Sunday March 18, 2007
Guardian.Co.UK
Anyone who wants political power in Pakistan, so say the street pundits, must hold three aces - America, the army and Allah. As Pakistan plans its 60th birthday celebrations this year, it may hope for a future less in thrall to its military, to its mullahs and to Washington. President Pervez Musharraf, who took power in a bloody 1999 coup, is facing a crisis.
Far from being Nato's calm eastern ally, a new front in the fight against terrorism, Islamabad's streets feel shaky, divided and waiting for the worst.
Pakistan is neither dictatorship nor democracy.
Its newspapers are louder in criticism of their President than the anti-Blair or anti-Bush press in the West. Its intellectuals roam the world, trashing their country. Opposition politician, Cambridge-educated billionaire, Benazir Bhutto, is free to return home when she wants.
But General Musharraf and his army are in charge. The house arrest of Chief Justice Iftikhar Muhammad Chaudhry, after he refused Musharraf's demand to resign, has caused outrage. In a nation that reveres high office, the manhandling of the judge shocked even the most cynical of Pakistani politicians.
...The rise of religious intolerance is now a political danger from the Christian West to the Muslim East.
Yet it is all too easy to patronise Pakistan.
Britain is currently gushing over India with its clever graduates and Midas-touch businessmen.
But India's record on human rights and the illiteracy of half its population is little better than Pakistan's. India is rightly seen as a strategic partner for the West, especially the US, which is playing a balance-of-power game using India against China.
But Pakistan, not India, is key to stability in the new world order.
...Pakistan is endlessly reproached about not doing enough.
It is told to close its frontier, as if the US can close the Mexican border or 30,000 British soldiers could seal the border across which IRA killers roamed.
Pakistan is pressured to hunt bin Laden, but Nato can't find Radovan Karadzic or persuade the Serbian army to stop protecting Ratko Mladic.
The time is overdue to acknowledge the sacrifices Pakistan has made.
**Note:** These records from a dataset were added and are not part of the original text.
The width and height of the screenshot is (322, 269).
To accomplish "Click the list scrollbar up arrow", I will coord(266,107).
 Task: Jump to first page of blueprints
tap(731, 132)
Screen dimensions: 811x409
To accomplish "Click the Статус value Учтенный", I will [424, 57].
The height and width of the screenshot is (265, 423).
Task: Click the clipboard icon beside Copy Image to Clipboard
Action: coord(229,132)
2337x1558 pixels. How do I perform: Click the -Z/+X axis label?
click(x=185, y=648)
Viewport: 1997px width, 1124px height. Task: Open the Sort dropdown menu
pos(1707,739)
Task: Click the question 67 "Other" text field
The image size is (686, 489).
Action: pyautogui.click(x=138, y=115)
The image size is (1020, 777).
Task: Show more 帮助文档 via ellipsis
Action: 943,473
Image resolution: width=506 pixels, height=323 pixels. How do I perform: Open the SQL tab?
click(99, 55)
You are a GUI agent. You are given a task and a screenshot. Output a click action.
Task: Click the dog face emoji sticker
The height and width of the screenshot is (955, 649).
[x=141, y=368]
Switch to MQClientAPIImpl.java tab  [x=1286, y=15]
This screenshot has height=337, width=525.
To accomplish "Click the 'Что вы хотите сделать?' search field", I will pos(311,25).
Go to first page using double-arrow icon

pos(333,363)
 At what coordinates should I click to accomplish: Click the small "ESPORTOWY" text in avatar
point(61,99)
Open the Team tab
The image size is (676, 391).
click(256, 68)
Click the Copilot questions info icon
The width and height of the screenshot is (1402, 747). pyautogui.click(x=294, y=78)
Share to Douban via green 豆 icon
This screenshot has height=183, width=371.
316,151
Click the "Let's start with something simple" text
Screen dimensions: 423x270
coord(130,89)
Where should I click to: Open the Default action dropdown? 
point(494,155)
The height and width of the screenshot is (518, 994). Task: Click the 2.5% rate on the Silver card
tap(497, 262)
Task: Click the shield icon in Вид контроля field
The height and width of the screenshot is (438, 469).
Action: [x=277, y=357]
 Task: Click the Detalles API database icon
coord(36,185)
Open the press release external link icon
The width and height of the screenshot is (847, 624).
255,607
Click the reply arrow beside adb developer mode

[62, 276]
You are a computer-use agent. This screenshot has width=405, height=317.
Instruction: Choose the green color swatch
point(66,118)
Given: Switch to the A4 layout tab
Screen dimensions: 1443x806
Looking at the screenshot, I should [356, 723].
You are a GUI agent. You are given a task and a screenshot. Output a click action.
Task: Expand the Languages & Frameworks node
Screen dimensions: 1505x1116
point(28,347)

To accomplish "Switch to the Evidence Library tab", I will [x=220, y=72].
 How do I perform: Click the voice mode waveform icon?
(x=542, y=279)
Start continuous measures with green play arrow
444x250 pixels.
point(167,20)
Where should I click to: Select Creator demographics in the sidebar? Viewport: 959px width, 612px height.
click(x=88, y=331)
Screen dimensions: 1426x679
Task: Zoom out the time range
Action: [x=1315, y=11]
It has 80,000 soldiers along the 2,300km frontier with Afghanistan; 500 have been killed, far in excess of Nato casualties in Afghanistan or Britain's in Iraq.
India could join the war against terror by removing its 700,000 soldiers from Kashmir and opening the border.
Musharraf has been braver than his predecessors in acknowledging that Indian-controlled Kashmir is not going to return to Pakistan.
If Pakistan felt its eastern flank was secure, it could transfer its military to the west - Afghanistan.
Britain in recent years has given £1bn in aid to India, while India spends £200m on aid to Afghanistan. UK aid is, in effect, subsidising India's efforts to pull Afghanistan into its orbit.
India is opening consulates in parts of Afghanistan where no Indian has been seen in years. From Pakistan's perspective, this looks like India seeking influence in order to keep up pressure on its old foe.
...Pakistan is the key to defeating the new threats to the world.
Time and again, the West has turned its back on Pakistan. That mistake should not be made again.
Britain, with its close links to Pakistan, its able, articulate Muslim MPs, and its duty to tell America to change tactics, should help before it is too late.
· Denis MacShane is Labour MP for Rotherham and was a minister at the Foreign Office until 2005.